Collected data:
>>>>

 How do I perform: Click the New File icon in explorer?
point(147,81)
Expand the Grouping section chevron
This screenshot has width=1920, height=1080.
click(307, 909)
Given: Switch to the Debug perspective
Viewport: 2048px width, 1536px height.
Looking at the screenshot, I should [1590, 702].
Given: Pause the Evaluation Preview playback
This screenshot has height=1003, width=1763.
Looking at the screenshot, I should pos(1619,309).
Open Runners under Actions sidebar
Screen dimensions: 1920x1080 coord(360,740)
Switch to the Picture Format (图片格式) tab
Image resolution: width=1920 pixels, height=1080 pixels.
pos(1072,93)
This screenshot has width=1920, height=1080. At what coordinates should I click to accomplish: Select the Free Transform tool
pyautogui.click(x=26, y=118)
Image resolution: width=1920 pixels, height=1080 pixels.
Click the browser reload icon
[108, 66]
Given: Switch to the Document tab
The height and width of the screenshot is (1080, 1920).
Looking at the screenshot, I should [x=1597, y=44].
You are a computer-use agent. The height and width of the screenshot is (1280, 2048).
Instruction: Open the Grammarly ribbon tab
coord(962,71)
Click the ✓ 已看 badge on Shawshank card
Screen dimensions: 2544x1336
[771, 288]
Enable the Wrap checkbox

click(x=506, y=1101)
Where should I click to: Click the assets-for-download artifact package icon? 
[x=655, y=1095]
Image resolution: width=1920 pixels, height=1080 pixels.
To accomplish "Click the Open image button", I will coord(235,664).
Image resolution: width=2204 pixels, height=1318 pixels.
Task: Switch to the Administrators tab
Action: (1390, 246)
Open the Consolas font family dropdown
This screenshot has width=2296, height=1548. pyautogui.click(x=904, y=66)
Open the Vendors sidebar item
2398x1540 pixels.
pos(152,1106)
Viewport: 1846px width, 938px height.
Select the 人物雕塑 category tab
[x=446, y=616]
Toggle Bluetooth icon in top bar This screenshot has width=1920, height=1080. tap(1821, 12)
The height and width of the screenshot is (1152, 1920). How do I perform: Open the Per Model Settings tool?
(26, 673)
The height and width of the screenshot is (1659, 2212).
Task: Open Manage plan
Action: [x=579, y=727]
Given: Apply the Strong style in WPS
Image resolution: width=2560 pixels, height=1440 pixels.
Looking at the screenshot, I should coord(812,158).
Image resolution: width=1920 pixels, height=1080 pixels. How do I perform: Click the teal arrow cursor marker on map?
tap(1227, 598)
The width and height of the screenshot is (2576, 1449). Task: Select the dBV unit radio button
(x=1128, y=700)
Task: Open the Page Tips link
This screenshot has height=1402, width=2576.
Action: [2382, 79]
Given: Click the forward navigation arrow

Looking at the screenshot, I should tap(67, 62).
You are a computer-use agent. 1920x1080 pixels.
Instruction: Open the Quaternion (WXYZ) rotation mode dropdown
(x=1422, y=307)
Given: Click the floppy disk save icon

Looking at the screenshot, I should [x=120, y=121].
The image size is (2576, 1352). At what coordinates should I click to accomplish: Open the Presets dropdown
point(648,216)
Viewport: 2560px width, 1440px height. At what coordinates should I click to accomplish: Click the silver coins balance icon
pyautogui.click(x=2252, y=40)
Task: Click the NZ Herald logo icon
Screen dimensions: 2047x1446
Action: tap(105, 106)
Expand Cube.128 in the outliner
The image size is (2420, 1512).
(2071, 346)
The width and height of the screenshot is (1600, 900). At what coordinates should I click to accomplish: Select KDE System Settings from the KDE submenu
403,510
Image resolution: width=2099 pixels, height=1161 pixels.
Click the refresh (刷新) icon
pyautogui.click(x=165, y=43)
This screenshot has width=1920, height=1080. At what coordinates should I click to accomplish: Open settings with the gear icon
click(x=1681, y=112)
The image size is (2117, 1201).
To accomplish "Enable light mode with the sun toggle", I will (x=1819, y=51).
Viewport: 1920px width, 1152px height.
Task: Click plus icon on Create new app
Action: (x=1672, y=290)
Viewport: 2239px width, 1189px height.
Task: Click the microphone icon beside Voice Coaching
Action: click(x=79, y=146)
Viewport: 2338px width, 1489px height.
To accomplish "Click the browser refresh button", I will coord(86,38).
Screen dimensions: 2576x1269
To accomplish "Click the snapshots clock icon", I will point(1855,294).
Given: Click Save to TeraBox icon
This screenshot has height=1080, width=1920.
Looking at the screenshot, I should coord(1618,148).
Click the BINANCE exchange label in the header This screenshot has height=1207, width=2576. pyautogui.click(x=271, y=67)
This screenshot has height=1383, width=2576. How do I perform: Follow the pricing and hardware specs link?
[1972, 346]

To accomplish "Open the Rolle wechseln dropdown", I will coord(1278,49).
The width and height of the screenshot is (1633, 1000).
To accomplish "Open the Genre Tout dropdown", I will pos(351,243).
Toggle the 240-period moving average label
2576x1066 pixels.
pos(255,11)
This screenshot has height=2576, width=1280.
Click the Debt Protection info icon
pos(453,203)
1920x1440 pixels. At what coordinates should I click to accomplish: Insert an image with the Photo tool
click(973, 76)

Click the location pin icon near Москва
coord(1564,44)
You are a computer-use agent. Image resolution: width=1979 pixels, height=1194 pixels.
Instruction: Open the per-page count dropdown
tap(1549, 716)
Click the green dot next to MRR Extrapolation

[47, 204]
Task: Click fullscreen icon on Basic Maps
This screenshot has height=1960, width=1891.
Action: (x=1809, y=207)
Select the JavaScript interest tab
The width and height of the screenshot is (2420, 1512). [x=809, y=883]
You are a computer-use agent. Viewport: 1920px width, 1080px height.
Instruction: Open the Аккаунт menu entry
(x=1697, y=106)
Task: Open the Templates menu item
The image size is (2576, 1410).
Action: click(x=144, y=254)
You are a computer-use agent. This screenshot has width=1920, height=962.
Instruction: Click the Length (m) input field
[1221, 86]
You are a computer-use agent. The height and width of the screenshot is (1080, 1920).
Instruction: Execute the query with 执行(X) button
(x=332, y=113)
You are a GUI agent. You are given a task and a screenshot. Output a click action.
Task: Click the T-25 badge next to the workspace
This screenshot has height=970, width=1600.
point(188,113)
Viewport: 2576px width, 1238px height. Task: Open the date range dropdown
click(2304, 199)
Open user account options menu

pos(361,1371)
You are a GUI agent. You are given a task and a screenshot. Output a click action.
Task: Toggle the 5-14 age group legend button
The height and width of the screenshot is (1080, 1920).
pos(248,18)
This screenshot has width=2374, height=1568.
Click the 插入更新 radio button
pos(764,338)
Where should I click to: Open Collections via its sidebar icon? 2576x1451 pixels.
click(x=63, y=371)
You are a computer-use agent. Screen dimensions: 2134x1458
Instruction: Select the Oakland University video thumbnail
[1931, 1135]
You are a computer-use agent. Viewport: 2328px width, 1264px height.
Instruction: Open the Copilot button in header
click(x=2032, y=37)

<<<<

Your task is to retype the records precisely as they stand.

 How do I perform: Click the New File icon in explorer?
point(147,81)
Expand the Grouping section chevron
This screenshot has width=1920, height=1080.
click(307, 909)
Given: Switch to the Debug perspective
Viewport: 2048px width, 1536px height.
Looking at the screenshot, I should [1590, 702].
Given: Pause the Evaluation Preview playback
This screenshot has height=1003, width=1763.
Looking at the screenshot, I should pos(1619,309).
Open Runners under Actions sidebar
Screen dimensions: 1920x1080 coord(360,740)
Switch to the Picture Format (图片格式) tab
Image resolution: width=1920 pixels, height=1080 pixels.
pos(1072,93)
This screenshot has width=1920, height=1080. At what coordinates should I click to accomplish: Select the Free Transform tool
pyautogui.click(x=26, y=118)
Image resolution: width=1920 pixels, height=1080 pixels.
Click the browser reload icon
[108, 66]
Given: Switch to the Document tab
The height and width of the screenshot is (1080, 1920).
Looking at the screenshot, I should [x=1597, y=44].
You are a computer-use agent. The height and width of the screenshot is (1280, 2048).
Instruction: Open the Grammarly ribbon tab
coord(962,71)
Click the ✓ 已看 badge on Shawshank card
Screen dimensions: 2544x1336
[771, 288]
Enable the Wrap checkbox

click(x=506, y=1101)
Where should I click to: Click the assets-for-download artifact package icon? 
[x=655, y=1095]
Image resolution: width=1920 pixels, height=1080 pixels.
To accomplish "Click the Open image button", I will coord(235,664).
Image resolution: width=2204 pixels, height=1318 pixels.
Task: Switch to the Administrators tab
Action: (1390, 246)
Open the Consolas font family dropdown
This screenshot has width=2296, height=1548. pyautogui.click(x=904, y=66)
Open the Vendors sidebar item
2398x1540 pixels.
pos(152,1106)
Viewport: 1846px width, 938px height.
Select the 人物雕塑 category tab
[x=446, y=616]
Toggle Bluetooth icon in top bar This screenshot has width=1920, height=1080. tap(1821, 12)
The height and width of the screenshot is (1152, 1920). How do I perform: Open the Per Model Settings tool?
(26, 673)
The height and width of the screenshot is (1659, 2212).
Task: Open Manage plan
Action: [x=579, y=727]
Given: Apply the Strong style in WPS
Image resolution: width=2560 pixels, height=1440 pixels.
Looking at the screenshot, I should coord(812,158).
Image resolution: width=1920 pixels, height=1080 pixels. How do I perform: Click the teal arrow cursor marker on map?
tap(1227, 598)
The width and height of the screenshot is (2576, 1449). Task: Select the dBV unit radio button
(x=1128, y=700)
Task: Open the Page Tips link
This screenshot has height=1402, width=2576.
Action: [2382, 79]
Given: Click the forward navigation arrow

Looking at the screenshot, I should tap(67, 62).
You are a computer-use agent. 1920x1080 pixels.
Instruction: Open the Quaternion (WXYZ) rotation mode dropdown
(x=1422, y=307)
Given: Click the floppy disk save icon

Looking at the screenshot, I should [x=120, y=121].
The image size is (2576, 1352). At what coordinates should I click to accomplish: Open the Presets dropdown
point(648,216)
Viewport: 2560px width, 1440px height. At what coordinates should I click to accomplish: Click the silver coins balance icon
pyautogui.click(x=2252, y=40)
Task: Click the NZ Herald logo icon
Screen dimensions: 2047x1446
Action: tap(105, 106)
Expand Cube.128 in the outliner
The image size is (2420, 1512).
(2071, 346)
The width and height of the screenshot is (1600, 900). At what coordinates should I click to accomplish: Select KDE System Settings from the KDE submenu
403,510
Image resolution: width=2099 pixels, height=1161 pixels.
Click the refresh (刷新) icon
pyautogui.click(x=165, y=43)
This screenshot has width=1920, height=1080. At what coordinates should I click to accomplish: Open settings with the gear icon
click(x=1681, y=112)
The image size is (2117, 1201).
To accomplish "Enable light mode with the sun toggle", I will (x=1819, y=51).
Viewport: 1920px width, 1152px height.
Task: Click plus icon on Create new app
Action: (x=1672, y=290)
Viewport: 2239px width, 1189px height.
Task: Click the microphone icon beside Voice Coaching
Action: click(x=79, y=146)
Viewport: 2338px width, 1489px height.
To accomplish "Click the browser refresh button", I will coord(86,38).
Screen dimensions: 2576x1269
To accomplish "Click the snapshots clock icon", I will point(1855,294).
Given: Click Save to TeraBox icon
This screenshot has height=1080, width=1920.
Looking at the screenshot, I should coord(1618,148).
Click the BINANCE exchange label in the header This screenshot has height=1207, width=2576. pyautogui.click(x=271, y=67)
This screenshot has height=1383, width=2576. How do I perform: Follow the pricing and hardware specs link?
[1972, 346]

To accomplish "Open the Rolle wechseln dropdown", I will coord(1278,49).
The width and height of the screenshot is (1633, 1000).
To accomplish "Open the Genre Tout dropdown", I will pos(351,243).
Toggle the 240-period moving average label
2576x1066 pixels.
pos(255,11)
This screenshot has height=2576, width=1280.
Click the Debt Protection info icon
pos(453,203)
1920x1440 pixels. At what coordinates should I click to accomplish: Insert an image with the Photo tool
click(973, 76)

Click the location pin icon near Москва
coord(1564,44)
You are a computer-use agent. Image resolution: width=1979 pixels, height=1194 pixels.
Instruction: Open the per-page count dropdown
tap(1549, 716)
Click the green dot next to MRR Extrapolation

[47, 204]
Task: Click fullscreen icon on Basic Maps
This screenshot has height=1960, width=1891.
Action: (x=1809, y=207)
Select the JavaScript interest tab
The width and height of the screenshot is (2420, 1512). [x=809, y=883]
You are a computer-use agent. Viewport: 1920px width, 1080px height.
Instruction: Open the Аккаунт menu entry
(x=1697, y=106)
Task: Open the Templates menu item
The image size is (2576, 1410).
Action: click(x=144, y=254)
You are a computer-use agent. This screenshot has width=1920, height=962.
Instruction: Click the Length (m) input field
[1221, 86]
You are a computer-use agent. The height and width of the screenshot is (1080, 1920).
Instruction: Execute the query with 执行(X) button
(x=332, y=113)
You are a GUI agent. You are given a task and a screenshot. Output a click action.
Task: Click the T-25 badge next to the workspace
This screenshot has height=970, width=1600.
point(188,113)
Viewport: 2576px width, 1238px height. Task: Open the date range dropdown
click(2304, 199)
Open user account options menu

pos(361,1371)
You are a GUI agent. You are given a task and a screenshot. Output a click action.
Task: Toggle the 5-14 age group legend button
The height and width of the screenshot is (1080, 1920).
pos(248,18)
This screenshot has width=2374, height=1568.
Click the 插入更新 radio button
pos(764,338)
Where should I click to: Open Collections via its sidebar icon? 2576x1451 pixels.
click(x=63, y=371)
You are a computer-use agent. Screen dimensions: 2134x1458
Instruction: Select the Oakland University video thumbnail
[1931, 1135]
You are a computer-use agent. Viewport: 2328px width, 1264px height.
Instruction: Open the Copilot button in header
click(x=2032, y=37)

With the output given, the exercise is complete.